Last week we were working on one such library, and short-listed a set of interesting miRNAs. Next we dived into miRbase to learn as much about them as possible. Here are the typical questions we asked for each miRNA (let us take miR-17 as an example):
(i) In which organisms is miR-17 present?
(ii) What is the evolutionary relationship between those organisms? For example, if a family of miRNAs is previously found only in worms and insects, and we find it in a bird, that is a new finding regarding the miRNA family.
(iii) How do mature miRNAs miR-17s from those organisms align?
(iv) Which genes are the neighbors of miR-17 in those various genomes? Also, we like to see miR-17 in the genomic context in genome browsers of those organisms. We suspect many miRNAs also preserve genomic synteny structure over long evolutionary distance (could anyone please refer to a paper on the topic)?
After jumping around from database to database, we got frustrated and decided to build the above questions into our search tool.

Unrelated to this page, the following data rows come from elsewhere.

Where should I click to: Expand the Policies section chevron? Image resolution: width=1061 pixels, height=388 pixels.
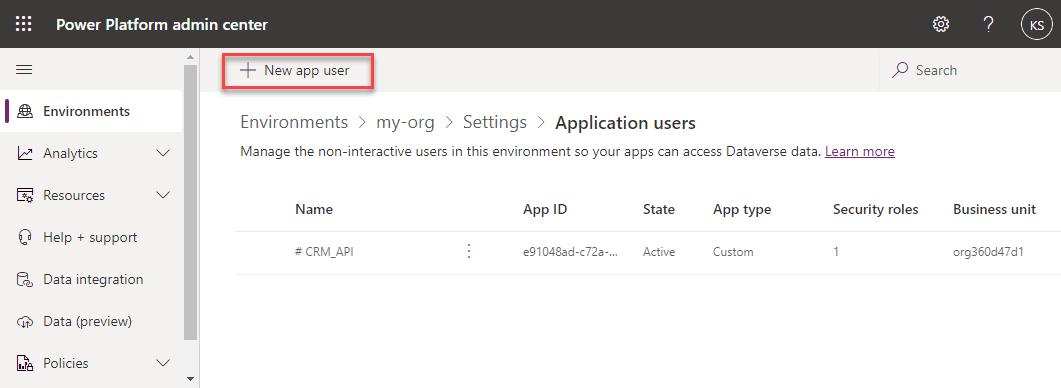[163, 364]
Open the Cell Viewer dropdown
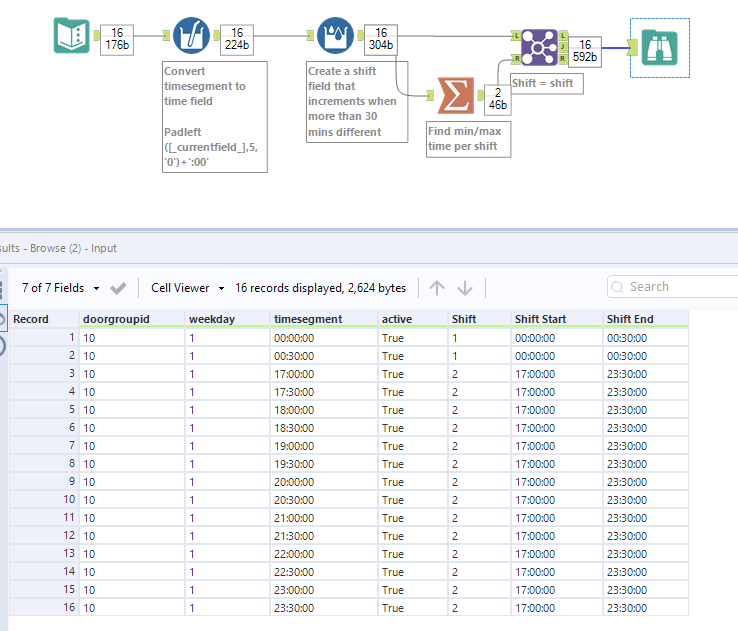This screenshot has width=738, height=631. (x=188, y=288)
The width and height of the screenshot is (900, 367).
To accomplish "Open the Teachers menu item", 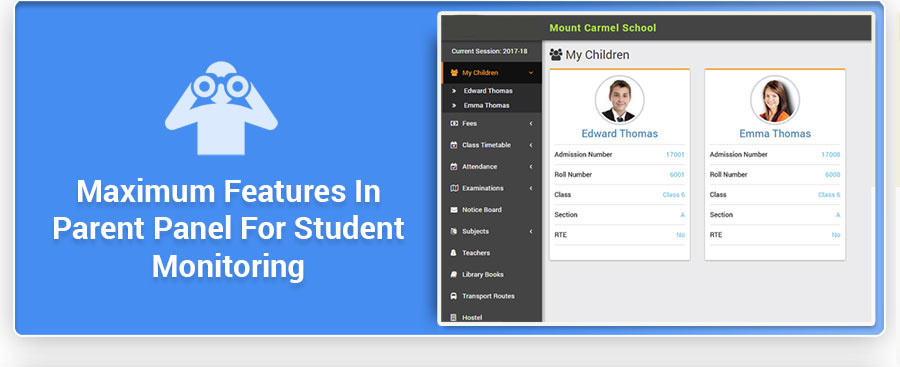I will tap(476, 253).
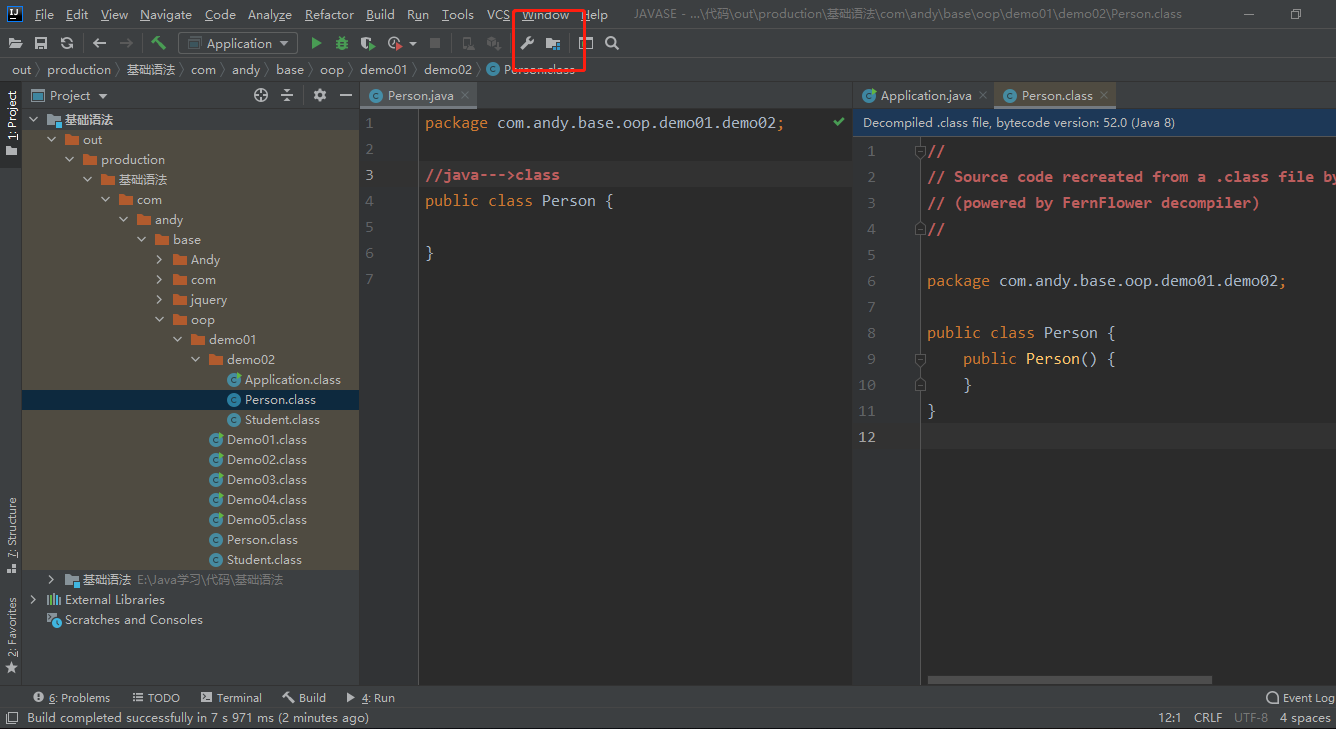Toggle the Favorites tool window stripe button
The height and width of the screenshot is (729, 1336).
[11, 634]
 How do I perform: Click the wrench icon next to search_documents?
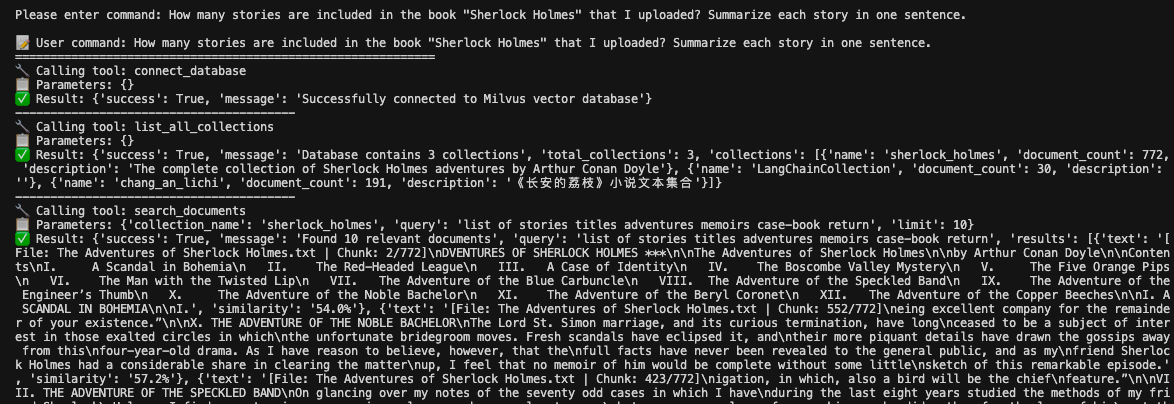click(x=22, y=211)
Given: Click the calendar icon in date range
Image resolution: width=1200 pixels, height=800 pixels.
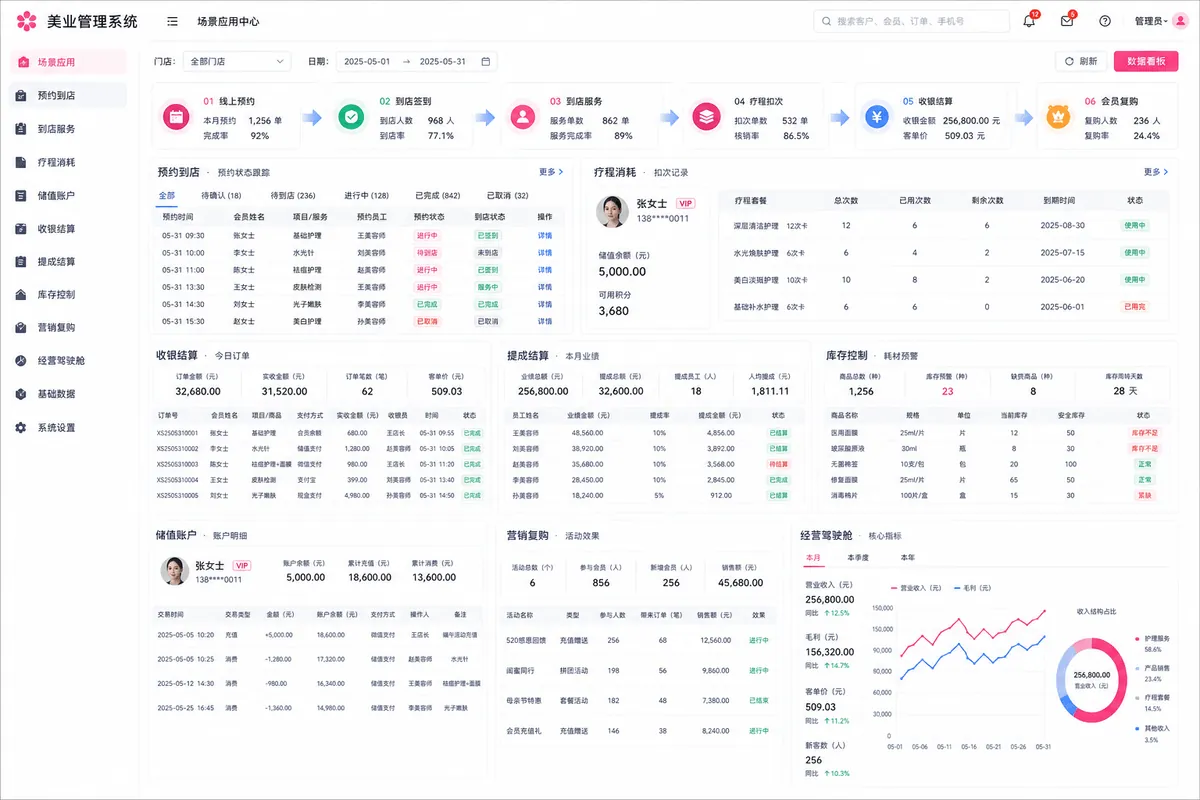Looking at the screenshot, I should [x=486, y=61].
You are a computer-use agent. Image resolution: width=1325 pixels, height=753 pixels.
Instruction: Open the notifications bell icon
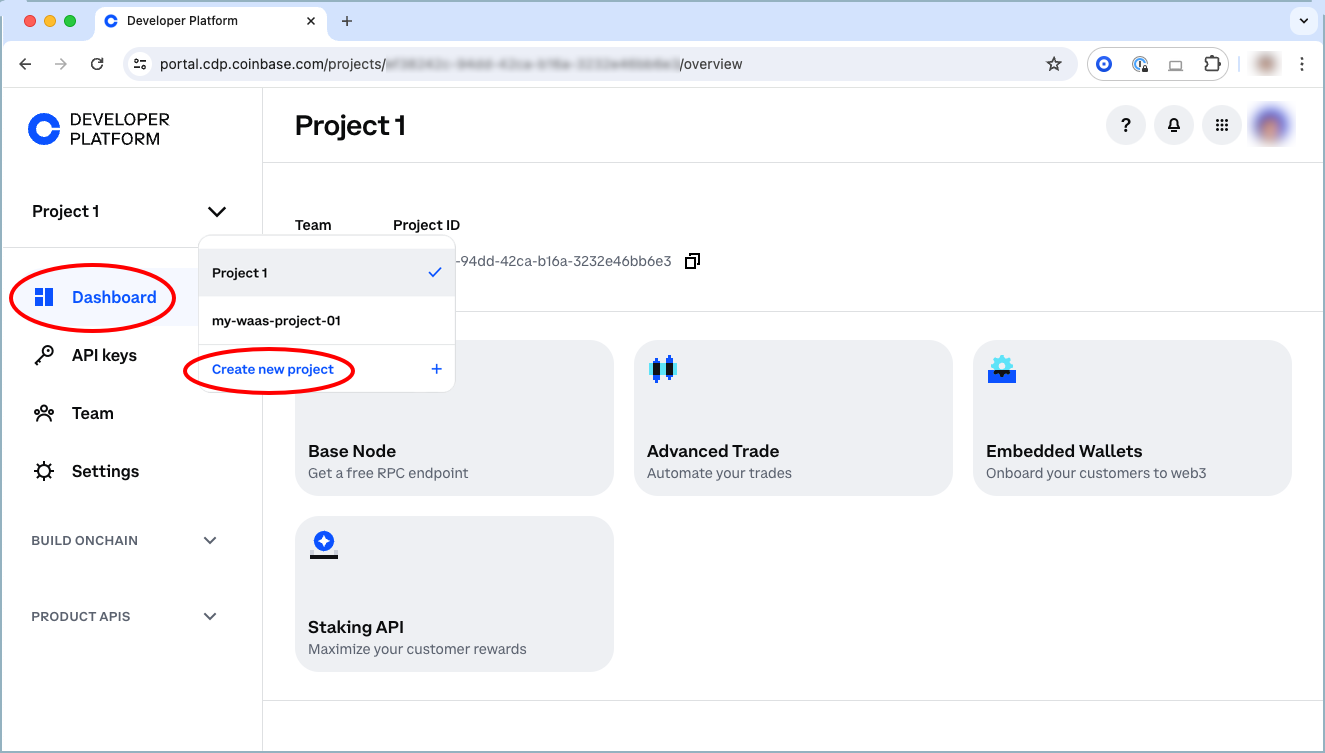coord(1174,125)
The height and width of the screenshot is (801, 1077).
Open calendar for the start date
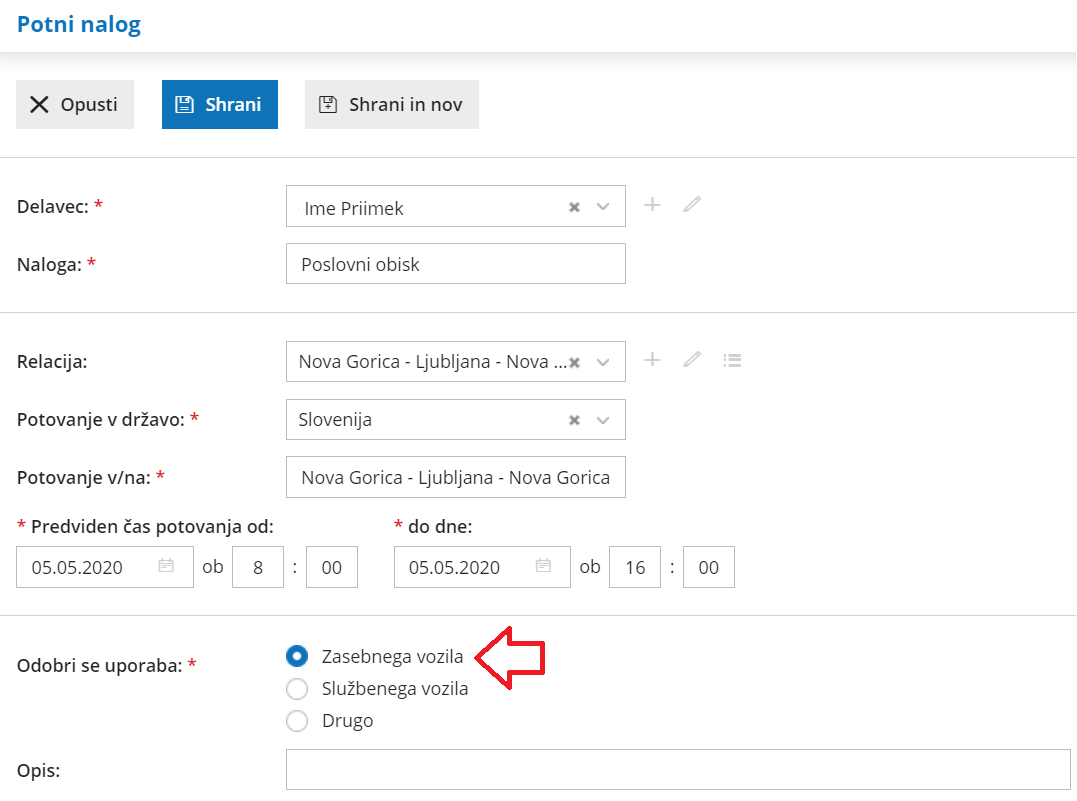(x=166, y=566)
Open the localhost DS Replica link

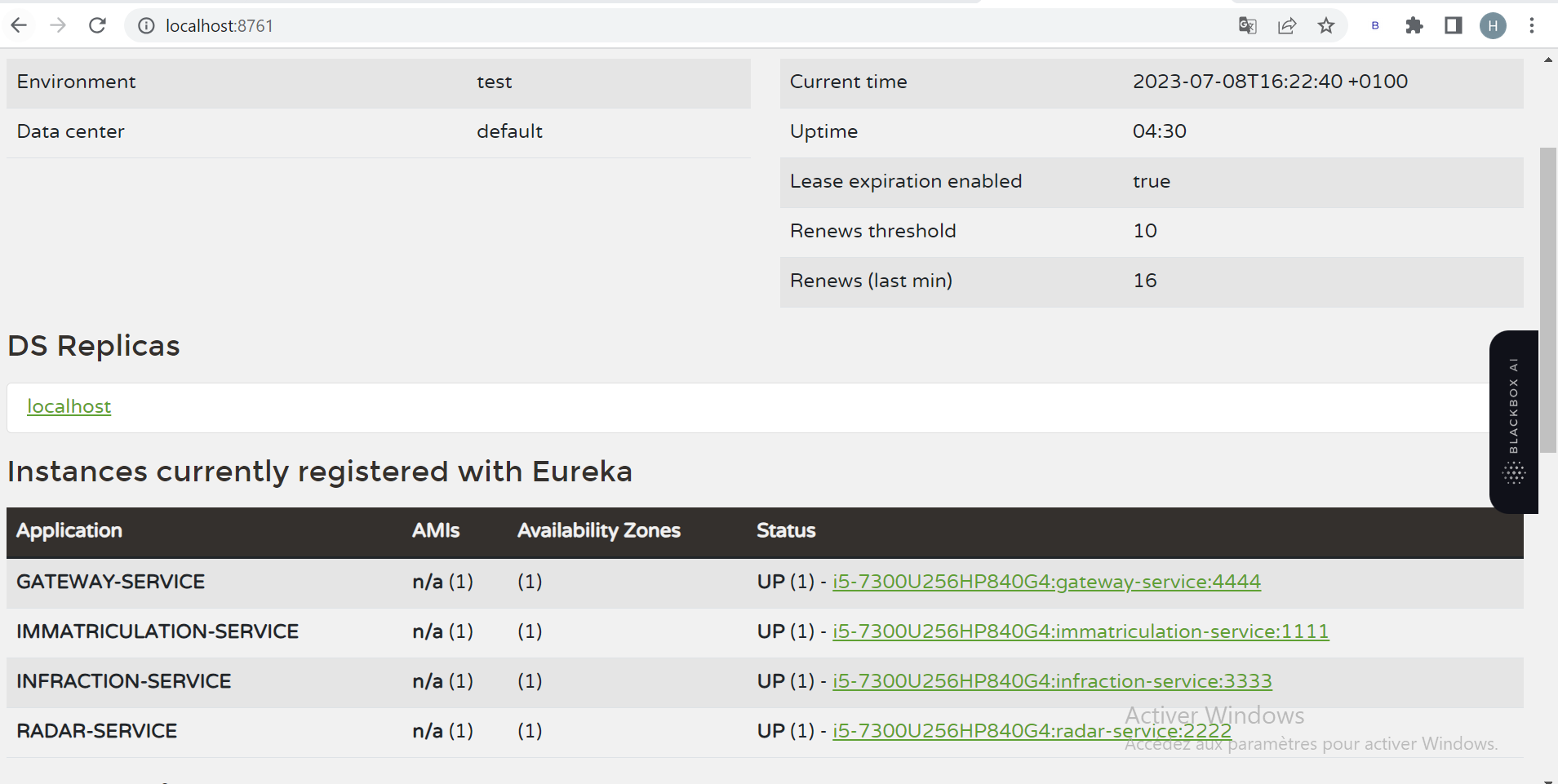tap(69, 405)
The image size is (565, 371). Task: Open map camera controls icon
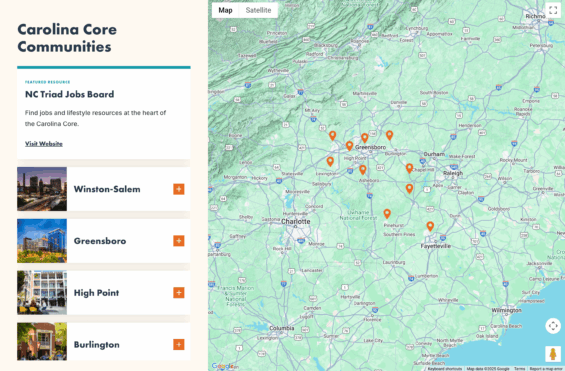pos(553,326)
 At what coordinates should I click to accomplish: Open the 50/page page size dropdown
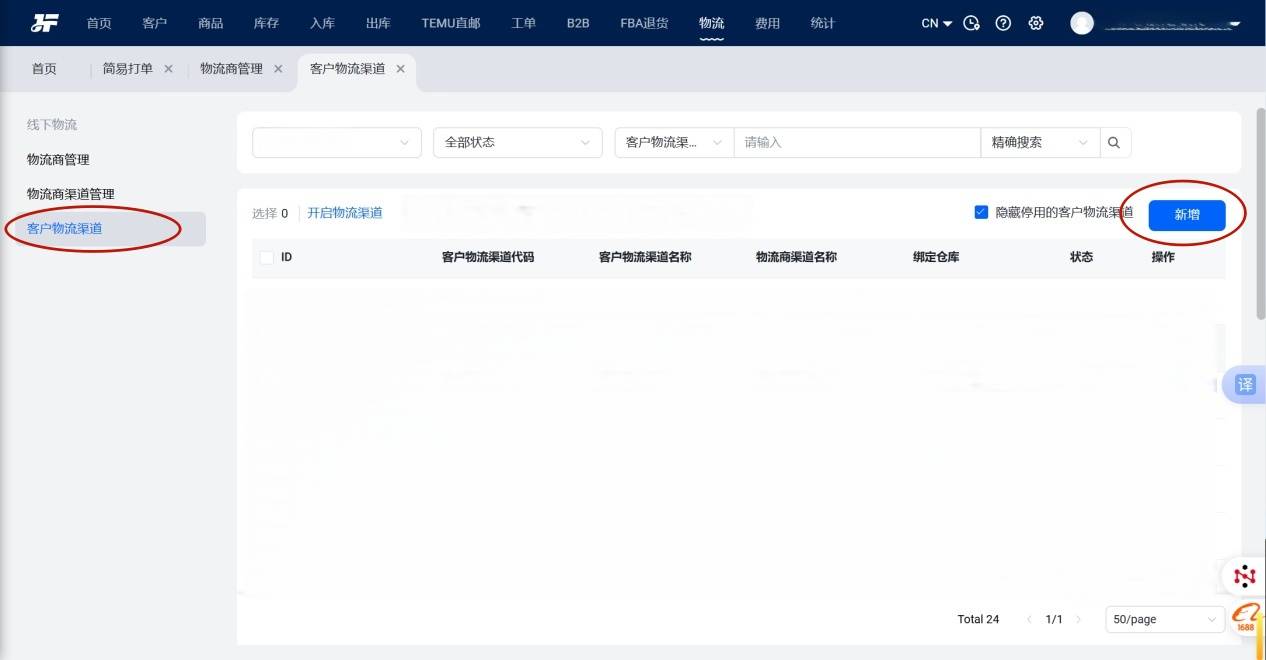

The infrastructure is ready, and you can see miR-17 here. All fields are not complete yet, but you can see where it is going. The organisms are all grouped together according to their taxonomies.
The biggest challenge in developing something for the web is to make the codes flexible enough to incorporate changes in available data. For example, if we hand-curate the organisms and tomorrow miRBase incorporates data from 15 new organisms, we will need to get back to the drawing board. Our design is flexible so that new data can be easily incorporated. All that needs to be done is to populate the databases with latest information regarding various fields of the table (including neighboring genes).
We will keep you posted on further developments of the miRNA tool. Any helpful suggestion is welcome.